─── Excerto para leitura

Publicado em: 12 Abril 2025

Por: Hervé Lancelin

Categoria: Crítica de arte

Tempo de leitura: 9 minutos

As obras de Cao Jun são uma imersão vertiginosa num universo onde a tinta tradicional chinesa se metamorfoseia em nebulosas cósmicas, criando um diálogo impressionante entre o infinitamente pequeno e o infinitamente grande, entre o Oriente ancestral e o Ocidente contemporâneo.

Ouçam-me bem, bando de snobs, quando a arte chinesa contemporânea nos é servida como um menu de degustação num restaurante estrelado, cuidadosamente dosada, politicamente aceitável e esteticamente previsível, geralmente é sinal de que devemos desconfiar. Mas Cao Jun, este artista nascido em 1966 em Jiangyan, na província de Jiangsu, é de um calibre completamente diferente. Ele destrói as nossas expectativas com uma audácia que me faz arrepiar os pelos dos antebraços.

Olhem para as suas telas da série “Universo” e tentem não se sentirem sugados para um vórtice cósmico de azuis profundos e dourado flamejante. Cao Jun não é do tipo que vos convida educadamente a contemplar uma paisagem. Não, ele atira-vos para lá de cabeça, sem bóia salva-vidas. Não é um convite, é uma convocação.

A ironia requintada neste trabalho reside na forma como consegue casar a técnica ancestral da tinta chinesa com uma visão quase alucinatória do espaço-tempo que teria feito Stephen Hawking exultar. Estas salpicaduras de tinta parecem conter o ADN do próprio universo. De nebulosas a buracos negros, de galáxias espirais a explosões de estrelas, Cao Jun pinta o cosmos não como uma realidade observada, mas como uma experiência psicadélica vivida.

──────

> _Atividades_:
#1 Responda com base no excerto sobre Cao Jun:
(a) Em que ano e em que cidade nasceu o artista?
(b) Como se chama a série cujas telas o leitor é convidado a observar?
(c) Que cores formam o vórtice cósmico dessas telas?
#2 Transcreva do excerto sobre Cao Jun a passagem que começa em "Tempo de leitura: 9" e termina em "pelos dos antebraços.".

─── Informações fornecidas

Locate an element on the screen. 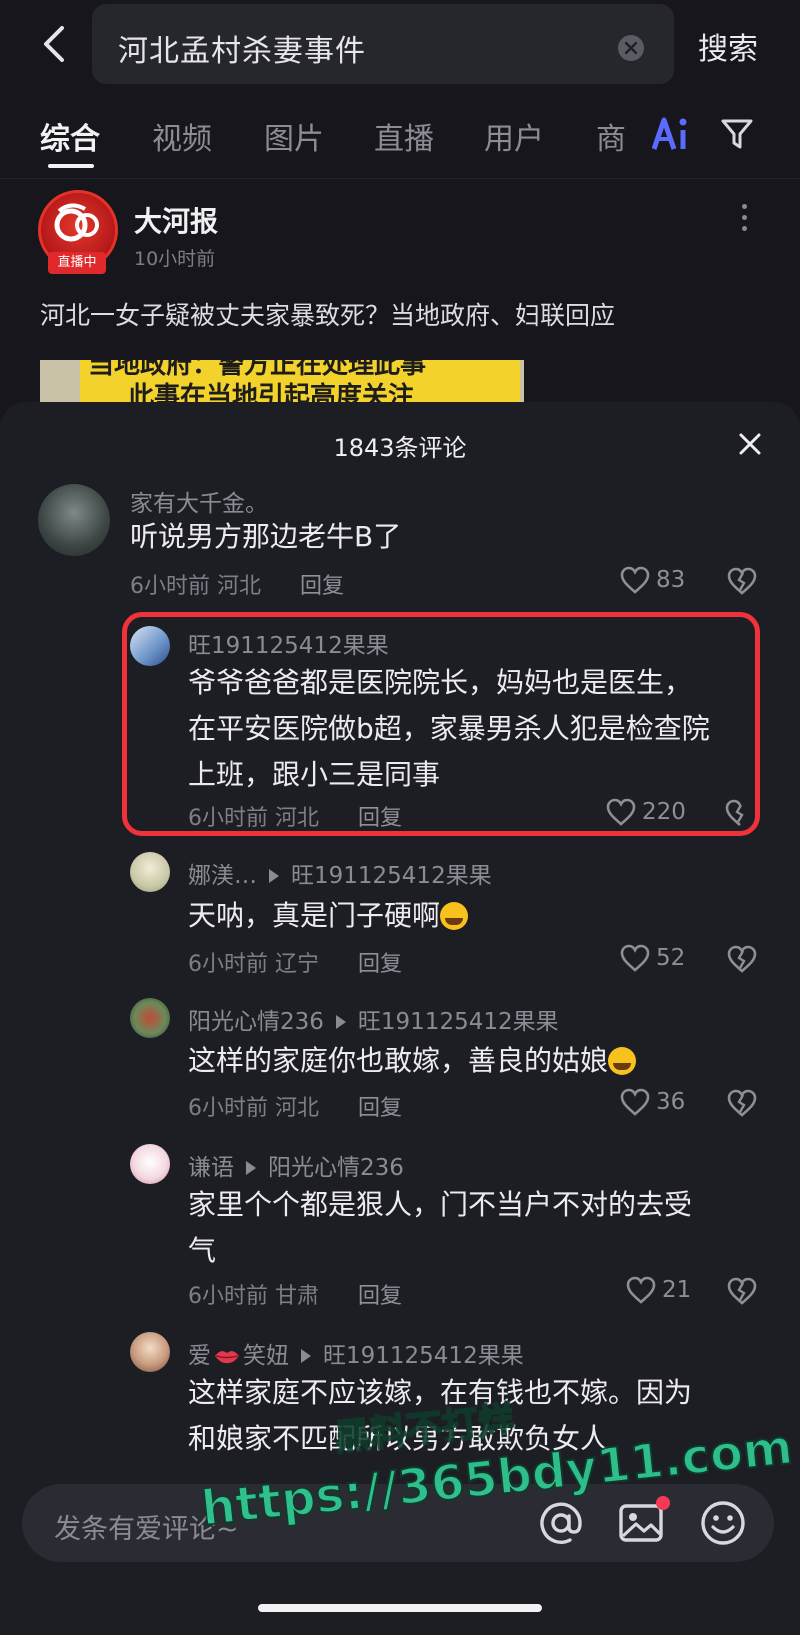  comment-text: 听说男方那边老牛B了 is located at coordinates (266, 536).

──────
─── Informações fornecidas

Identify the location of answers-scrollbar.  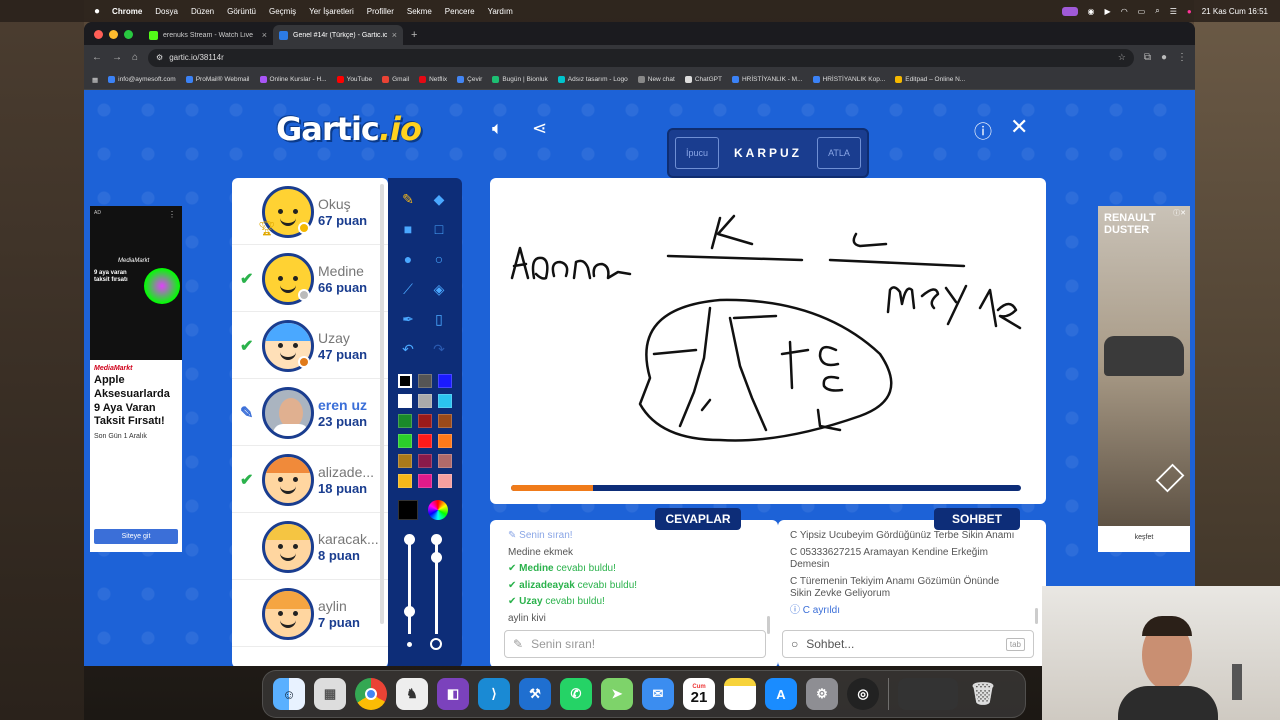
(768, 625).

──────

> _Respostas por item_:
#1
(a) Em 1966, em Jiangyan, na província de Jiangsu.
(b) "Universo".
(c) Azuis profundos e dourado flamejante.

#2
Tempo de leitura: 9 minutos

As obras de Cao Jun são uma imersão vertiginosa num universo onde a tinta tradicional chinesa se metamorfoseia em nebulosas cósmicas, criando um diálogo impressionante entre o infinitamente pequeno e o infinitamente grande, entre o Oriente ancestral e o Ocidente contemporâneo.

Ouçam-me bem, bando de snobs, quando a arte chinesa contemporânea nos é servida como um menu de degustação num restaurante estrelado, cuidadosamente dosada, politicamente aceitável e esteticamente previsível, geralmente é sinal de que devemos desconfiar. Mas Cao Jun, este artista nascido em 1966 em Jiangyan, na província de Jiangsu, é de um calibre completamente diferente. Ele destrói as nossas expectativas com uma audácia que me faz arrepiar os pelos dos antebraços.